Policy: - Root-cause fix in owning layer is mandatory. - Any remaining fallback must be explicit, bounded, and tracked here with owner + target date/phase.

How we inventory: - Discovery command: - rg -n "fallback|legacy|noop|ssh_legacy|managed-by-user" packages cmd --glob '!**/*_test.go' -S - Triage rule: - config-default: acceptable if fail-closed semantics remain. - runtime-compat: allowed only if explicitly temporary and documented. - risk: fallback can hide failures or weaken security posture; must be retired.

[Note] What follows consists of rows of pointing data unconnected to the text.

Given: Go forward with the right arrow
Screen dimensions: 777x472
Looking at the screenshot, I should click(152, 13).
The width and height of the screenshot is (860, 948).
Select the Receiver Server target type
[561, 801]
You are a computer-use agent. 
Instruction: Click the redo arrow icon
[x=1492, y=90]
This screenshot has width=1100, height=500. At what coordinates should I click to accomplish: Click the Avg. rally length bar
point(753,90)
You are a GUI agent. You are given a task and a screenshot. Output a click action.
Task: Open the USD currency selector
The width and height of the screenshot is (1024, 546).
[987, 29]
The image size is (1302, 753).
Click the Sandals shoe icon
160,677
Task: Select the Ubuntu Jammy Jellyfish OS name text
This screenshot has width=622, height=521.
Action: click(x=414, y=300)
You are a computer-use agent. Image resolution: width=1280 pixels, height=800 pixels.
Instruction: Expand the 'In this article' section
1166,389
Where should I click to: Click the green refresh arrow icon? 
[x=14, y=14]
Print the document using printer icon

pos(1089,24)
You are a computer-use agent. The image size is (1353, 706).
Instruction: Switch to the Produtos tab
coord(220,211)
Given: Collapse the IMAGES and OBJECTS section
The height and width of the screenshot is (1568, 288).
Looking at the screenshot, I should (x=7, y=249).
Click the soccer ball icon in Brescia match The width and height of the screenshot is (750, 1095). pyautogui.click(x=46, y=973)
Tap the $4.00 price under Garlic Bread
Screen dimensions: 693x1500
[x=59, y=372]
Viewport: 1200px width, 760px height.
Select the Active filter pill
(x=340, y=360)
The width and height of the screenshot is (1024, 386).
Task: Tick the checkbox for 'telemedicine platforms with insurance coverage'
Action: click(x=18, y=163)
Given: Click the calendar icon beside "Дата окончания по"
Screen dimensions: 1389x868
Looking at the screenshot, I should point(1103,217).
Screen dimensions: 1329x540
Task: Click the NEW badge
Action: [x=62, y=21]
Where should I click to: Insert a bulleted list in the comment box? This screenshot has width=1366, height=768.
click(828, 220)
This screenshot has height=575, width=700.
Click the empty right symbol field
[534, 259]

Active Fallback Debt (High Priority)

  1. Terminal legacy SSH key-source compatibility chain
  2. Type: risk
  3. Location: packages/services/terminal/proxy.go
  4. Why risky: multiple env fallback paths (TERMINAL_* -> PROVISIONING_*) and legacy key loading increase misconfiguration surface.
  5. Correct target state: single terminal credential source contract for the active mode only.
  6. Owner: Backend (A)
  7. Target: pre-MVP cleanup sprint (A-CLEAN-001/follow-up).

  8. Provisioning worker lazy POSIX identity creation

  9. Type: runtime-compat
  10. Location: packages/services/provisioning/worker/service.go
  11. Why risky: worker writes identity if onboarding path misses it; useful as guardrail but can hide upstream onboarding regression.
  12. Correct target state: auth onboarding is primary creator; worker guardrail retained with metric/alert.
  13. Owner: Backend (A)
  14. Target: keep as guardrail; add alert + runbook in ops hardening.

  15. API runbook catalog fallback bundle

  16. Type: runtime-compat
  17. Location: cmd/api/main.go, cmd/api/admin_runbooks.go
  18. Why risky: fallback catalog can drift from real runbook set and hide config/package errors.
  19. Correct target state: strict manifest validation in production mode; fallback only for local dev.
  20. Owner: Ops (C) + Backend (A)
  21. Target: before production deploy.

  22. Legacy error mapping bridge

  23. Type: runtime-compat
  24. Location: cmd/api/routes.go (extractLegacyError, mapLegacyErrorCode)
  25. Why risky: permits mixed old/new error shapes; can hide endpoint contract drift.
  26. Correct target state: canonical ErrorResponse everywhere; remove legacy bridge.
  27. Owner: Backend (A)
  28. Target: cleanup sprint after terminal/ssh completion.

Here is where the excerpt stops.